Elecnor Deimos, member of the winning consortium of the ESA Sentinel Small Sat Challenge and Overall Copernicus Masters Awards

The team led by the Technical University of Catalonia (UPC)/Institute of Space Studies of Catalonia (IEEC), together with Elecnor Deimos wins the ESA Sentinel Small Sat (S^3) Challenge and the Overall Copernicus Masters Awards

8th of November, 2017

In the most important category of this space awards, ESA Sentinel Small Sat Challenge, the team led by the Technical University of Catalonia (UPC)/Institute of Space Studies of Catalonia (IEEC), together with Elecnor Deimos, through its Portuguese branch Deimos Engenharia, was awarded the first prize. The Award Ceremony took place on November 7th, in Tallin, Estonia, during the European Space Week 2017. The team was also granted the overall Copernicus Masters Award.

In this challenge proposed by the European Space Agency (ESA), to which 39 teams applied, the objective was to stimulate ground-breaking satellite technologies leading to new small mission concepts, either complementary or providing added value to the current European large Earth Observation satellites.

The prize, in the amount of one million euros, was given to the idea proposed by two Principal Investigators from UPC/IEEC, Prof. Adriano Camps and Visiting Prof. Alessandro Golkar, together with Deimos Engenharia, a major Portuguese space system engineering company, and a leading manufacturer of small satellite platforms.
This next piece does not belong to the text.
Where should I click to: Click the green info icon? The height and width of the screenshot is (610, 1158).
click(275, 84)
It will be used on the production of two-nanosatellites, with important scientific equipment on board.

With their launch scheduled for the first quarter of 2019, from French Guiana, the satellites will collect data on soil moisture improving significantly the current spatial resolution from 50 km down to around 100 m, thanks to an innovative technology that has been developed by UPC and Elecnor Deimos for more than 15 years in other ESA missions (such as SMOS, G-TERN Earth Explorer 9 proposal), National and European projects (E-GEM, SenSyF, ONION…). Soil moisture is a crucial variable for agriculture and for feeding fire risk index calculations. The mission will also measure data relative to the ice thickness in Polar Regions, a fundamental parameter for maritime navigation and tracking climate change.
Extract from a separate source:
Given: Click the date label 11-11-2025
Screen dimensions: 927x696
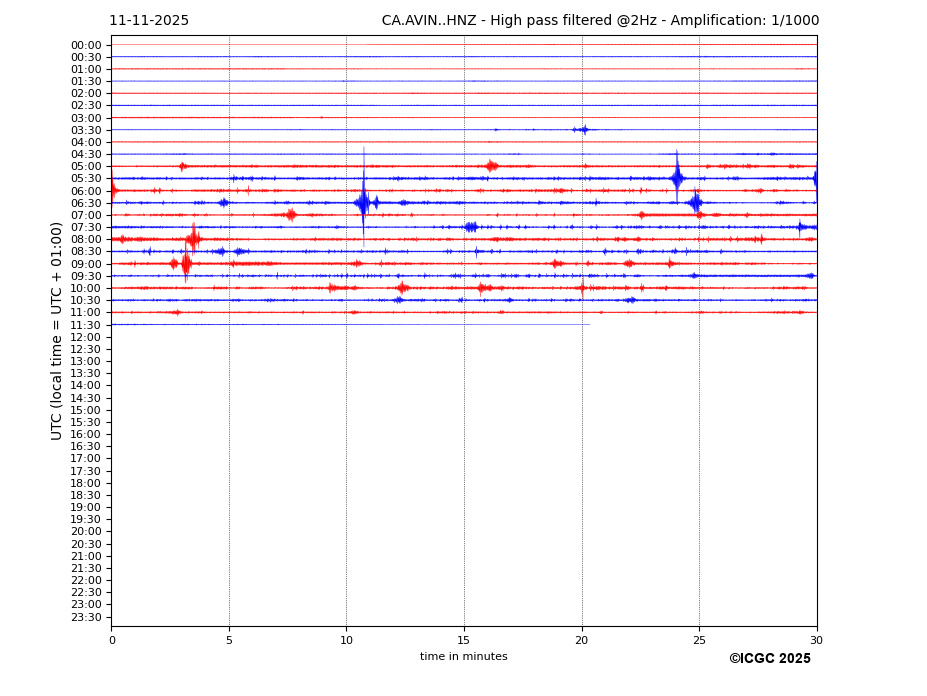Looking at the screenshot, I should [149, 21].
This mission in particular will test the new concept of federated mission, in which the overall purpose is shared among several satellites. In this case, the satellites, with an approximate dimension of a laptop carrying case, will fly in Space at an altitude of 450 to 550 km, separated between themselves by a few hundreds of kilometers, and will be communicating through optical laser beams, a state-of-the-art technology that enables much higher volumes of information to be transmitted with great immunity to interferences, as compared to current inter-satellite radio links, and which is fundamental for establishing reliable satellite networks in Space, but so far only tested in large satellites.

“The satellites will work in synergy. An innovative concept named federated system or fractionated satellite, in which each satellite specializes and accomplishes particular tasks, which are conjugated to achieve an overall better result. In this way, constellations of low cost small satellites can be used instead of costly large satellites. Also, the risk of mission failure is mitigated because we are not putting the eggs all in the same basket”, Nuno Ávila – general manager of Elecnor Deimos in Portugal says.

For Prof. Adriano Camps, from UPC, one of the Principal Investigators of this mission “We are facing a change in paradigm on the way ESA contracts. This is clearly a turning point” states the professor, to whom, the award of the Prize is a clear “recognition at European level of the work the team has been doing for the past twenty years in this field, in particular in the sector of Earth Observation nano-satellites”.